=== Source passage ===

Since he entered the GOP presidential sweepstakes, more people are taking notice of Perry's musings in "Fed Up! Our Fight to Save America from Washington," including calling Social Security a "failure and an "illegal Ponzi scheme," and his questioning the constitutionality of federal laws concerning food safety, minimum wage, child labor bans and environmental protection and Medicare, the Los Angeles Times reported Tuesday.
The book's purpose, Perry wrote last year, was to spur a "new conversation about the proper role of government in our lives. Now, cynics will say that I decided to write this book because I seek higher office. They are wrong."
University of Texas law Professor Daniel Rodriguez said Perry's "libertarian, small-government views" play well in Texas and elsewhere, but questioned the popular governor's comments on Social Security.
"He is quite right to say the New Deal era reflected an enormous change in the relationship between the national government and citizens," Rodriguez said. "But to suggest Social Security is unconstitutional is a fringe view."
A campaign spokesman countered that Perry won't try to slash or repeal Social Security should he becomes president.
Perry believes there should be "a robust debate about entitlements, a debate about extending the retirement age for younger people and for other changes that will make Social Security and Medicare more stable and financially sound going forward," said campaign spokesman Ray Sullivan. "We need to protect benefits for those who are at or near retirement, so they don't have anything to worry about."

=== Entries shown ===

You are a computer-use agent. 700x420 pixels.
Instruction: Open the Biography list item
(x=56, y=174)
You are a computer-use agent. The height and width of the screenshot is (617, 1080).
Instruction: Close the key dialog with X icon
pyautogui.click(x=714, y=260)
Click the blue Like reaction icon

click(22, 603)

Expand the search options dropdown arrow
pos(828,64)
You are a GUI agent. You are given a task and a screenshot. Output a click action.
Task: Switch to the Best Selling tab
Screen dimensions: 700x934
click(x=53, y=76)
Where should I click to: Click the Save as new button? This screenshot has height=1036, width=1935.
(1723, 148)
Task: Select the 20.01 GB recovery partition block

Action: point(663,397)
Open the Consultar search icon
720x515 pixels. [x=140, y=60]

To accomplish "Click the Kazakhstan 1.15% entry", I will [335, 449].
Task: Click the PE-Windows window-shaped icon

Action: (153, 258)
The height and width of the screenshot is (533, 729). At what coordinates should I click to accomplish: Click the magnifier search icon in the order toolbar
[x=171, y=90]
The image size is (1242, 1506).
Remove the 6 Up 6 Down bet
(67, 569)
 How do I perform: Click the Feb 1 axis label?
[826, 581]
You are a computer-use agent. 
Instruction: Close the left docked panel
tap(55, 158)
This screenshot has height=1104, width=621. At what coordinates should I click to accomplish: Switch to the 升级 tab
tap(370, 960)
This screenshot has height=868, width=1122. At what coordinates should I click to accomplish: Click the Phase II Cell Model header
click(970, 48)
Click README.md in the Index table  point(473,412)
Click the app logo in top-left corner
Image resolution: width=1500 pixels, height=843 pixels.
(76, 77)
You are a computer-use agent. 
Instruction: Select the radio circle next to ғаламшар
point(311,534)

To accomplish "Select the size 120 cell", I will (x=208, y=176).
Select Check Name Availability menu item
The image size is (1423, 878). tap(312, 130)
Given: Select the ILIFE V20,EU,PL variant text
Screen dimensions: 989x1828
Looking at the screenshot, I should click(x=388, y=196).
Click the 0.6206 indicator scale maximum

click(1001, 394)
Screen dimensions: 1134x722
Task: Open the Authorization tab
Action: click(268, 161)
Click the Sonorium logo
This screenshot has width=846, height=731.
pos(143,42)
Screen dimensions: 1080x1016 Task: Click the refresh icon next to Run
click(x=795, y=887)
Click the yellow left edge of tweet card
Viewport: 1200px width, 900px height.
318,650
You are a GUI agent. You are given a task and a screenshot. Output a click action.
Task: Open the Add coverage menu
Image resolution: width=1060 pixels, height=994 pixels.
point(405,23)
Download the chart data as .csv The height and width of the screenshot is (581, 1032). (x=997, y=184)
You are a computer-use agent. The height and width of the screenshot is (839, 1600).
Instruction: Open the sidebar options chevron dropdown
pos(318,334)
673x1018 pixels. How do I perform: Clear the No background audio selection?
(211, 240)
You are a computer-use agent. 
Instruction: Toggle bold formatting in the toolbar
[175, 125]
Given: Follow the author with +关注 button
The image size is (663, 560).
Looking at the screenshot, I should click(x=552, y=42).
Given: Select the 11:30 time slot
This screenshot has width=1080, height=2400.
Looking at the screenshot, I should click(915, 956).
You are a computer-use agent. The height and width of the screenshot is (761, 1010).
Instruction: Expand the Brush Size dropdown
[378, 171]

===

Exercise A: In the Perry article, what is the name of the campaign spokesman who is quoted?
Exercise B: What are all the areas of federal law whose constitutionality Perry questioned, according to the Perry article?
Exercise C: In the Perry article, substitute "campaign aide" for "campaign spokesman" in everything from "The book's purpose, Perry" down to "he becomes president.".

Exercise result A: Ray Sullivan

Exercise result B: Food safety, minimum wage, child labor bans, environmental protection, and Medicare

Exercise result C:
The book's purpose, Perry wrote last year, was to spur a "new conversation about the proper role of government in our lives. Now, cynics will say that I decided to write this book because I seek higher office. They are wrong."
University of Texas law Professor Daniel Rodriguez said Perry's "libertarian, small-government views" play well in Texas and elsewhere, but questioned the popular governor's comments on Social Security.
"He is quite right to say the New Deal era reflected an enormous change in the relationship between the national government and citizens," Rodriguez said. "But to suggest Social Security is unconstitutional is a fringe view."
A campaign aide countered that Perry won't try to slash or repeal Social Security should he becomes president.